◆ YOUR GOAL
Your response needs to be the data below, retyped exactly.

+ + +

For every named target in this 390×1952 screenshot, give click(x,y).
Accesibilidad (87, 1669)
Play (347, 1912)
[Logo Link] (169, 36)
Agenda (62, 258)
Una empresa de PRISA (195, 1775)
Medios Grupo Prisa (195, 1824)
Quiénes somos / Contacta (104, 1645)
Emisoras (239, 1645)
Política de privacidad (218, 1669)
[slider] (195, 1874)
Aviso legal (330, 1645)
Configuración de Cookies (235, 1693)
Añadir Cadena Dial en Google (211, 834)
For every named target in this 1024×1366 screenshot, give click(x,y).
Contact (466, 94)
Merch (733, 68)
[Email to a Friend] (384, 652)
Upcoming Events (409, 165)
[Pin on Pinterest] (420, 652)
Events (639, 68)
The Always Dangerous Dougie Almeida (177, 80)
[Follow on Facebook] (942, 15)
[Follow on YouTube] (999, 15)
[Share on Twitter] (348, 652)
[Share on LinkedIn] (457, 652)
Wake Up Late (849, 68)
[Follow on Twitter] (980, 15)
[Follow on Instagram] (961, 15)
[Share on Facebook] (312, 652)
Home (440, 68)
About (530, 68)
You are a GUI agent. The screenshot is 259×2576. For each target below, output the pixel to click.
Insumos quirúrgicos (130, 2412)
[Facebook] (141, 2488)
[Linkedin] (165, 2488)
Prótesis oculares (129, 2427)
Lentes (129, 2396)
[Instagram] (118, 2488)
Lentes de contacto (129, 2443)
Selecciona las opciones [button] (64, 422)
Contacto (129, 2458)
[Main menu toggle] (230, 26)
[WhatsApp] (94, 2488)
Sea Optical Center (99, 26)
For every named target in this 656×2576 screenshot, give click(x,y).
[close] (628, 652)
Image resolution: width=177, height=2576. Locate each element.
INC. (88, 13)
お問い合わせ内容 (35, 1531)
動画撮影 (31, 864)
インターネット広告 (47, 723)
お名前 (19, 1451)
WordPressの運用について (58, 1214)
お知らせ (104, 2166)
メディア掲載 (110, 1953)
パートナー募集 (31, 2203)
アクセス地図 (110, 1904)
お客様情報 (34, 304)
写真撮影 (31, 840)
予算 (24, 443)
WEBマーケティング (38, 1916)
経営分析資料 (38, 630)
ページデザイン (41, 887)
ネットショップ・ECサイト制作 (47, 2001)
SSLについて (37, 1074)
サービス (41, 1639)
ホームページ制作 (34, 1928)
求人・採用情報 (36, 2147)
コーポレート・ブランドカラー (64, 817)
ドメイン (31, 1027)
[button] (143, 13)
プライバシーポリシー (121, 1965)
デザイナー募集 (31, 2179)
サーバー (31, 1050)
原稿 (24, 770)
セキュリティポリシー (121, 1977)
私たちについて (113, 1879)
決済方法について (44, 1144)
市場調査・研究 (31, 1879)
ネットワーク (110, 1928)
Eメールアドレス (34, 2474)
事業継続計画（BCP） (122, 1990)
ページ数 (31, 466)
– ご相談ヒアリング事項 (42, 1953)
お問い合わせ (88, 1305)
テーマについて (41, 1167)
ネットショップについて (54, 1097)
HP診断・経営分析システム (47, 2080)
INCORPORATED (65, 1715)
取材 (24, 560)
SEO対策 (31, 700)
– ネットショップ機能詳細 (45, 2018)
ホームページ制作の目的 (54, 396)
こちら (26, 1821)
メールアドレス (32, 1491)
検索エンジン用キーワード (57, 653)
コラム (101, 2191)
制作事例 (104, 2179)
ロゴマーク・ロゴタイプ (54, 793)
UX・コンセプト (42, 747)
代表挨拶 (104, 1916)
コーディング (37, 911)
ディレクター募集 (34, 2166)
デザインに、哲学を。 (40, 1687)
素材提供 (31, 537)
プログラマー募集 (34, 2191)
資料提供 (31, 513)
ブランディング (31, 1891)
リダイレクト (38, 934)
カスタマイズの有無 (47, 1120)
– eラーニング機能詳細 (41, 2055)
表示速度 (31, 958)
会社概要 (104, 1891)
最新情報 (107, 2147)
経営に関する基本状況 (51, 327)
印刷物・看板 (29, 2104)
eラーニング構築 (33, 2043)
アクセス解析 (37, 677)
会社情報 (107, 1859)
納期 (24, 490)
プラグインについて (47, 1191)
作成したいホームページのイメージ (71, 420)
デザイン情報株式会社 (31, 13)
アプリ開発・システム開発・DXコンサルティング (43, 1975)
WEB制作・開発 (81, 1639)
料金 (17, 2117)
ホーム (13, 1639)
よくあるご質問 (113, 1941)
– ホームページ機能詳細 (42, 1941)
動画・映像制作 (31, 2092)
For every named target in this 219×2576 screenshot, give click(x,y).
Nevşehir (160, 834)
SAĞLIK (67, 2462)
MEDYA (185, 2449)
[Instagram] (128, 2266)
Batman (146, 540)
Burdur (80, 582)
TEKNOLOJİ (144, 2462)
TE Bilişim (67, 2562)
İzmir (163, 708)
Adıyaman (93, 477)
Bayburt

+ + +

◆ ANSWER SECTION
For every named target in this 390×1952 screenshot, give click(x,y).
Accesibilidad (87, 1669)
Play (347, 1912)
[Logo Link] (169, 36)
Agenda (62, 258)
Una empresa de PRISA (195, 1775)
Medios Grupo Prisa (195, 1824)
Quiénes somos / Contacta (104, 1645)
Emisoras (239, 1645)
Política de privacidad (218, 1669)
[slider] (195, 1874)
Aviso legal (330, 1645)
Configuración de Cookies (235, 1693)
Añadir Cadena Dial en Google (211, 834)
For every named target in this 1024×1366 screenshot, give click(x,y).
Contact (466, 94)
Merch (733, 68)
[Email to a Friend] (384, 652)
Upcoming Events (409, 165)
[Pin on Pinterest] (420, 652)
Events (639, 68)
The Always Dangerous Dougie Almeida (177, 80)
[Follow on Facebook] (942, 15)
[Follow on YouTube] (999, 15)
[Share on Twitter] (348, 652)
[Share on LinkedIn] (457, 652)
Wake Up Late (849, 68)
[Follow on Twitter] (980, 15)
[Follow on Instagram] (961, 15)
[Share on Facebook] (312, 652)
Home (440, 68)
About (530, 68)
You are a GUI agent. The screenshot is 259×2576. For each target below, output the pixel to click.
Insumos quirúrgicos (130, 2412)
[Facebook] (141, 2488)
[Linkedin] (165, 2488)
Prótesis oculares (129, 2427)
Lentes (129, 2396)
[Instagram] (118, 2488)
Lentes de contacto (129, 2443)
Selecciona las opciones [button] (64, 422)
Contacto (129, 2458)
[Main menu toggle] (230, 26)
[WhatsApp] (94, 2488)
Sea Optical Center (99, 26)
For every named target in this 656×2576 screenshot, give click(x,y).
[close] (628, 652)
Image resolution: width=177, height=2576. Locate each element.
INC. (88, 13)
お問い合わせ内容 (35, 1531)
動画撮影 (31, 864)
インターネット広告 (47, 723)
お名前 (19, 1451)
WordPressの運用について (58, 1214)
お知らせ (104, 2166)
メディア掲載 (110, 1953)
パートナー募集 (31, 2203)
アクセス地図 (110, 1904)
お客様情報 (34, 304)
写真撮影 (31, 840)
予算 (24, 443)
WEBマーケティング (38, 1916)
経営分析資料 (38, 630)
ページデザイン (41, 887)
ネットショップ・ECサイト制作 (47, 2001)
SSLについて (37, 1074)
サービス (41, 1639)
ホームページ制作 (34, 1928)
求人・採用情報 (36, 2147)
コーポレート・ブランドカラー (64, 817)
ドメイン (31, 1027)
[button] (143, 13)
プライバシーポリシー (121, 1965)
デザイナー募集 (31, 2179)
サーバー (31, 1050)
原稿 (24, 770)
セキュリティポリシー (121, 1977)
私たちについて (113, 1879)
決済方法について (44, 1144)
市場調査・研究 (31, 1879)
ネットワーク (110, 1928)
Eメールアドレス (34, 2474)
事業継続計画（BCP） (122, 1990)
ページ数 (31, 466)
– ご相談ヒアリング事項 (42, 1953)
お問い合わせ (88, 1305)
テーマについて (41, 1167)
ネットショップについて (54, 1097)
HP診断・経営分析システム (47, 2080)
INCORPORATED (65, 1715)
取材 (24, 560)
SEO対策 (31, 700)
– ネットショップ機能詳細 (45, 2018)
ホームページ制作の目的 (54, 396)
こちら (26, 1821)
メールアドレス (32, 1491)
検索エンジン用キーワード (57, 653)
コラム (101, 2191)
制作事例 (104, 2179)
ロゴマーク・ロゴタイプ (54, 793)
UX・コンセプト (42, 747)
代表挨拶 (104, 1916)
コーディング (37, 911)
ディレクター募集 (34, 2166)
デザインに、哲学を。 (40, 1687)
素材提供 (31, 537)
プログラマー募集 (34, 2191)
資料提供 (31, 513)
ブランディング (31, 1891)
リダイレクト (38, 934)
カスタマイズの有無 (47, 1120)
– eラーニング機能詳細 (41, 2055)
表示速度 (31, 958)
会社概要 (104, 1891)
最新情報 (107, 2147)
経営に関する基本状況 (51, 327)
印刷物・看板 (29, 2104)
eラーニング構築 (33, 2043)
アクセス解析 (37, 677)
会社情報 (107, 1859)
納期 (24, 490)
プラグインについて (47, 1191)
作成したいホームページのイメージ (71, 420)
デザイン情報株式会社 (31, 13)
アプリ開発・システム開発・DXコンサルティング (43, 1975)
WEB制作・開発 (81, 1639)
料金 (17, 2117)
ホーム (13, 1639)
よくあるご質問 (113, 1941)
– ホームページ機能詳細 (42, 1941)
動画・映像制作 (31, 2092)
For every named target in this 219×2576 screenshot, give click(x,y).
Nevşehir (160, 834)
SAĞLIK (67, 2462)
MEDYA (185, 2449)
[Instagram] (128, 2266)
Batman (146, 540)
Burdur (80, 582)
TEKNOLOJİ (144, 2462)
TE Bilişim (67, 2562)
İzmir (163, 708)
Adıyaman (93, 477)
Bayburt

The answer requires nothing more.